GIVEN DATA:
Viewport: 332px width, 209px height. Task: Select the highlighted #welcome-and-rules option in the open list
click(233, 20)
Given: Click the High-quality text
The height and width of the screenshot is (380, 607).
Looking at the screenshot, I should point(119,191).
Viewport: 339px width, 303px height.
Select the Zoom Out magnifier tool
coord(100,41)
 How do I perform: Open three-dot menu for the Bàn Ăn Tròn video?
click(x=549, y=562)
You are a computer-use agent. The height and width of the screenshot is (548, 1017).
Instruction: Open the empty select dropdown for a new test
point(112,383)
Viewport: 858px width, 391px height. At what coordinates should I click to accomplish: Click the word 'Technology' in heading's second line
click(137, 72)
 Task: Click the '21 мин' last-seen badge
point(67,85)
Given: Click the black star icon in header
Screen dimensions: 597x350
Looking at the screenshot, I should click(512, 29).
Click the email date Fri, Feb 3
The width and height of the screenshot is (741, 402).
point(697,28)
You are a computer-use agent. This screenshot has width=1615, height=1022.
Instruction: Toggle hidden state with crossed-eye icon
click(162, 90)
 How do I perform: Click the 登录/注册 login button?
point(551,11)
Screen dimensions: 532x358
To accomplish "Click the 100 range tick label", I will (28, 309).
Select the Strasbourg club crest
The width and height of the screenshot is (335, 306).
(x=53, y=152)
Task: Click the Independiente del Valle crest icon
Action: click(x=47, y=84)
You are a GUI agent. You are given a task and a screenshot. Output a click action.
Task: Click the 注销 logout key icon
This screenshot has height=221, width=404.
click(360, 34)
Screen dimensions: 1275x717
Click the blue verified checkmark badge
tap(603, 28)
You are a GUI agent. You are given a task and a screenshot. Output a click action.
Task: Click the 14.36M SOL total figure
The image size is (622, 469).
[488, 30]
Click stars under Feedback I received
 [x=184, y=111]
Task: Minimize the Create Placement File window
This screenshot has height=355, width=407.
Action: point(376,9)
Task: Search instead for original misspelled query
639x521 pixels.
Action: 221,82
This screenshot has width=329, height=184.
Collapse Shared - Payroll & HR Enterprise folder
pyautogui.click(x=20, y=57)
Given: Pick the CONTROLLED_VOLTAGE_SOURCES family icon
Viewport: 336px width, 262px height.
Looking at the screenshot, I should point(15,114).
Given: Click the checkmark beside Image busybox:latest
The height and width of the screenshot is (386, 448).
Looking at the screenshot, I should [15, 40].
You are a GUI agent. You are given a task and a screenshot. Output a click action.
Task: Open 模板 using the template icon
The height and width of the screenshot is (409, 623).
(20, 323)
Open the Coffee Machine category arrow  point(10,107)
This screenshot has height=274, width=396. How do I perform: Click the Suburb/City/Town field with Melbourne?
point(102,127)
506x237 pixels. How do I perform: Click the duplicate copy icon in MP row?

EXERCISE DETAILS:
Copy exactly the line containing "Open the Coffee" and every line after it, ending with the last line of the records above.

EXERCISE RESULT:
Open the Coffee Machine category arrow  point(10,107)
This screenshot has height=274, width=396. How do I perform: Click the Suburb/City/Town field with Melbourne?
point(102,127)
506x237 pixels. How do I perform: Click the duplicate copy icon in MP row?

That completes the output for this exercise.